▶ Task objective: One range is to be output from the listing below, exactly as written: the line with "Apple Books (933, 2152)" to the line with "medical tourism company (47, 1780)", both kept.

▶ Dataset entries:
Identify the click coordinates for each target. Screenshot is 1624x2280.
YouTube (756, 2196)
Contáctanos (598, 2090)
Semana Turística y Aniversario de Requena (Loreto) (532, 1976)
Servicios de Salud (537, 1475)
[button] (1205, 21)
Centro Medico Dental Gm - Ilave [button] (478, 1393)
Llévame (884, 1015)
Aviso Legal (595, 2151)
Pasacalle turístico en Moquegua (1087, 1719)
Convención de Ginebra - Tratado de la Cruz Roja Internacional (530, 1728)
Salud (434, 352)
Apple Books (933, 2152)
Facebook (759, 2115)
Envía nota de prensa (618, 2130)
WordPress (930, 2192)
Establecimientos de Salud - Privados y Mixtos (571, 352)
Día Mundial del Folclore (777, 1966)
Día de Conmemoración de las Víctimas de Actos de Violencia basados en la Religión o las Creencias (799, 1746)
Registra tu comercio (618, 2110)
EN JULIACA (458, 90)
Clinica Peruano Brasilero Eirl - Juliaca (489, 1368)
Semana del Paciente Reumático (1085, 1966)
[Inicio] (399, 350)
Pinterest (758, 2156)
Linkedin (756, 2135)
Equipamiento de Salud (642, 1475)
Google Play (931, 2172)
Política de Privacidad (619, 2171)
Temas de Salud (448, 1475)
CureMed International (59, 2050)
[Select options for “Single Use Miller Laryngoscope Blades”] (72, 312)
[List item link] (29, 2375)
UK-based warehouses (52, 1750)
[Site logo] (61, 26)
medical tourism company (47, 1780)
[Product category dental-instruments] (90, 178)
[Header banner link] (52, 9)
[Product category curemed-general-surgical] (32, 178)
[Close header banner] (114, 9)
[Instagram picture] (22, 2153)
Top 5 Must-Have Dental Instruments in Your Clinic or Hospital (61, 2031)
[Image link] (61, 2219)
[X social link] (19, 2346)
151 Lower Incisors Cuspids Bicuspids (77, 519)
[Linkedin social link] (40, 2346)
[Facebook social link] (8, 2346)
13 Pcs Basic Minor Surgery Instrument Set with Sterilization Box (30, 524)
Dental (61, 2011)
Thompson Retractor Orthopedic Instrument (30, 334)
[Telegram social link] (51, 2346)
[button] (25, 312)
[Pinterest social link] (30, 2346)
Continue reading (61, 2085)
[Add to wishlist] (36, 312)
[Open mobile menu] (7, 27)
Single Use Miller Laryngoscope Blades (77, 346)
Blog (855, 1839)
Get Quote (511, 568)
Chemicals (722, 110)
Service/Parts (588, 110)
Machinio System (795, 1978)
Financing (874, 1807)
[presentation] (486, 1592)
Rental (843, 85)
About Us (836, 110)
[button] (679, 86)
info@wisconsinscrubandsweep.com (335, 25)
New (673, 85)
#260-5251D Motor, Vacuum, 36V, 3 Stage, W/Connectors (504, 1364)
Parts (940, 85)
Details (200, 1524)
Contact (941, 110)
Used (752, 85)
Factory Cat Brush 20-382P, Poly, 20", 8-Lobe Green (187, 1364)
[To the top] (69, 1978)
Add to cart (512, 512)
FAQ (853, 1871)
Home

▶ Answer to this problem:
Apple Books (933, 2152)
Facebook (759, 2115)
Envía nota de prensa (618, 2130)
WordPress (930, 2192)
Establecimientos de Salud - Privados y Mixtos (571, 352)
Día Mundial del Folclore (777, 1966)
Día de Conmemoración de las Víctimas de Actos de Violencia basados en la Religión o las Creencias (799, 1746)
Registra tu comercio (618, 2110)
EN JULIACA (458, 90)
Clinica Peruano Brasilero Eirl - Juliaca (489, 1368)
Semana del Paciente Reumático (1085, 1966)
[Inicio] (399, 350)
Pinterest (758, 2156)
Linkedin (756, 2135)
Equipamiento de Salud (642, 1475)
Google Play (931, 2172)
Política de Privacidad (619, 2171)
Temas de Salud (448, 1475)
CureMed International (59, 2050)
[Select options for “Single Use Miller Laryngoscope Blades”] (72, 312)
[List item link] (29, 2375)
UK-based warehouses (52, 1750)
[Site logo] (61, 26)
medical tourism company (47, 1780)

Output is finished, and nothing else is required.